Psychology’s fixation to the individual organism as reference must be due to its philo­sophical heritage. It was psychology enframed by philosophy that stated that consciousness refers, on one hand, to an object reflected by it and, on the other, to the individual subject of that consciousness. This philosophical legacy was combined with the new orientation of a psychology emancipating itself from the philosophy by means of turning to the biology, which, at the time just happened to be engaged in describing phenomena at the organism level.

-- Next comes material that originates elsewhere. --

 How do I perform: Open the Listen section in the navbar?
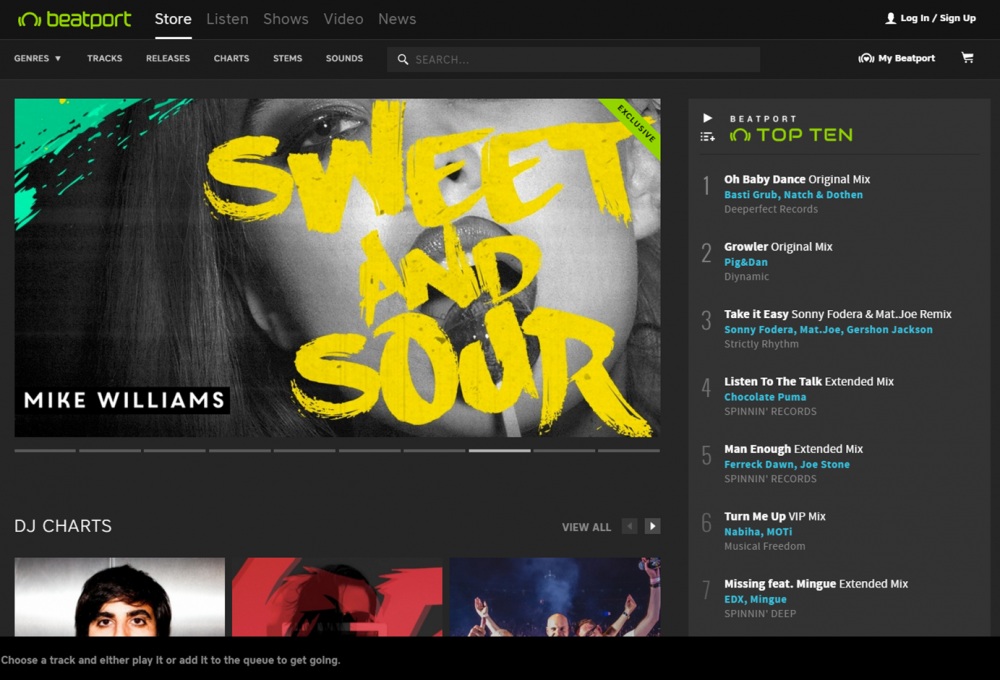pyautogui.click(x=227, y=18)
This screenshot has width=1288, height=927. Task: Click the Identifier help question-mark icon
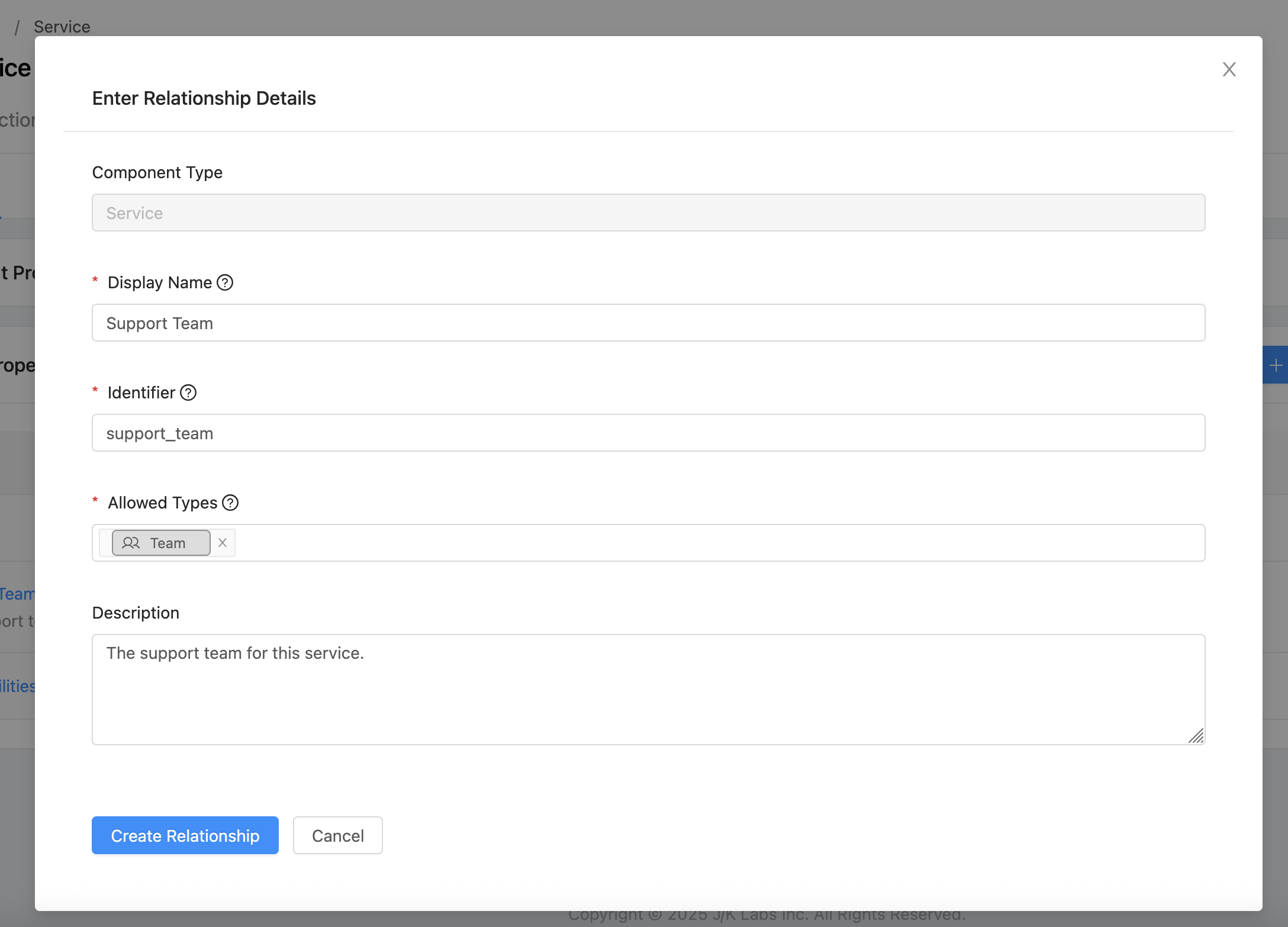tap(188, 392)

Thus, the Self, the individual subject of consciousness has assumed a material substratum in the individual organism. At the same time, another potential heritage from the philosophy, the one given in doctrine about a supraindividual Spirit, was lost for the psychology, because of a lack of appropriate biological frame of reference.

Yet, if meaning is indeed an interindividual mental phenomenon, as it has been observed above, it must have something to do with issues of a sup­ra­in­dividual Spirit. Thus, conclusions of Popper about a “World 3” might be avoi­ded only in such a way that would be similar to that of Szent­agothai’s rea­soning about “World 2” issues referred to functional “super-super­structures”.

Only this time the functional “super-superstructures” have to transcend the individual organism.